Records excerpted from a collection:
______________________________
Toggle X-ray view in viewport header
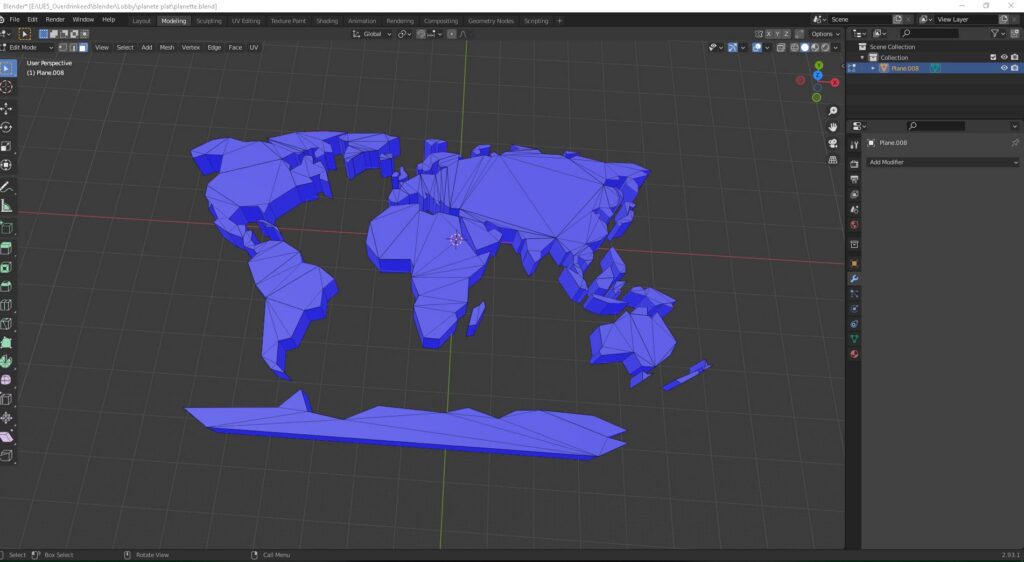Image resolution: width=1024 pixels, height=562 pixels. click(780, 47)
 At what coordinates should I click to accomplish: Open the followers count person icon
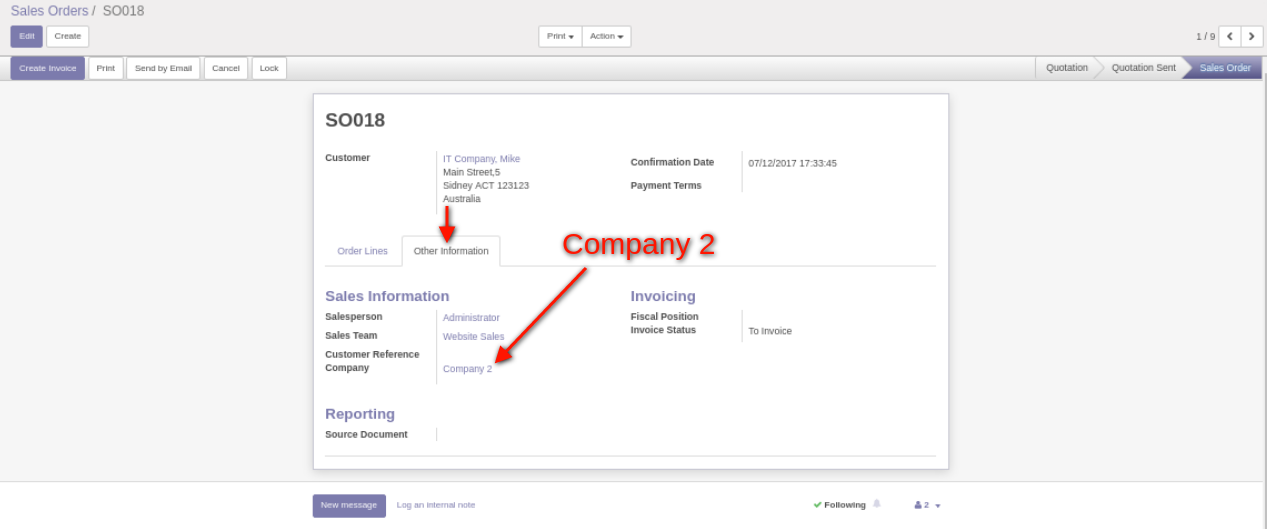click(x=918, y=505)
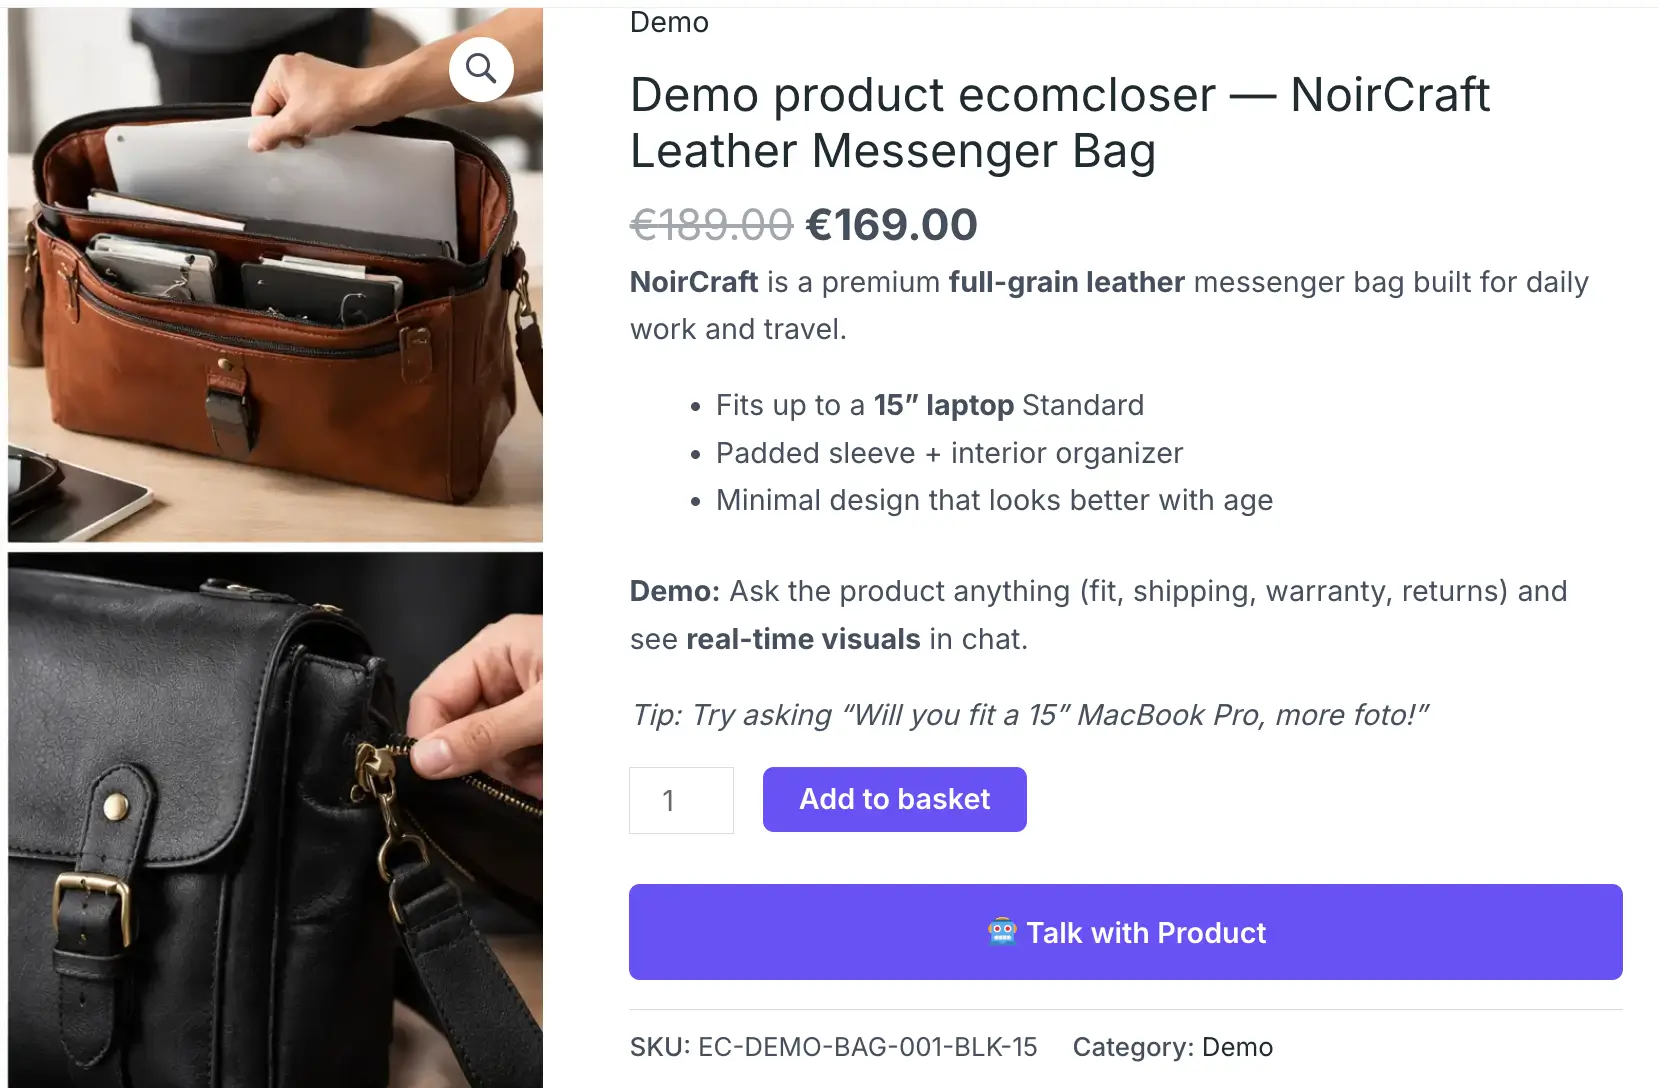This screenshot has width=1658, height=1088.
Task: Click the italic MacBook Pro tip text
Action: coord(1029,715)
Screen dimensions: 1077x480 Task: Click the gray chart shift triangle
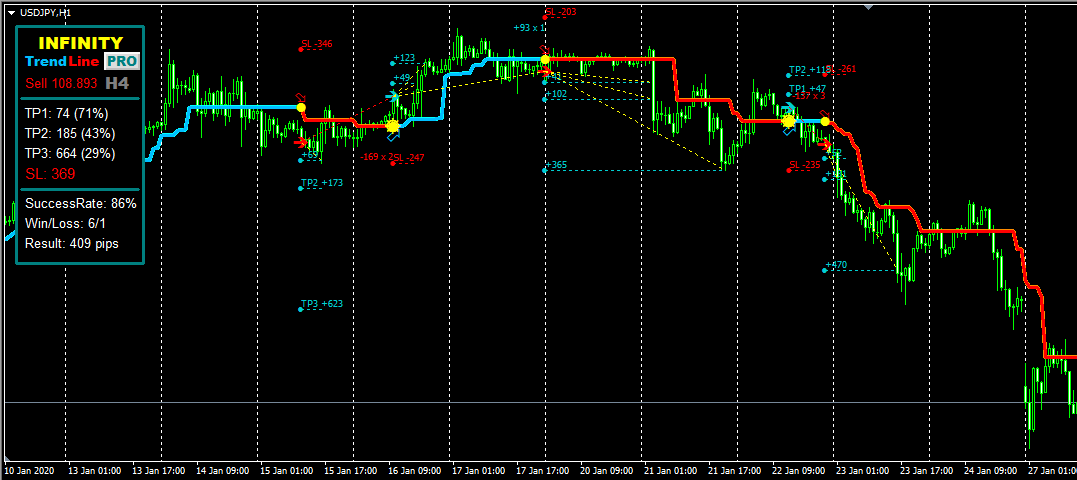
______________________________
Task details
From the line with "At what coordinates" through the final line of the records above, return each line exactly and nothing else. Pictures are to be skipped.

Response
 At what coordinates should I click to accomplish: Open the followers count person icon
click(x=918, y=505)
This screenshot has width=1658, height=1088.
Task: Click the italic MacBook Pro tip text
Action: coord(1029,715)
Screen dimensions: 1077x480 Task: Click the gray chart shift triangle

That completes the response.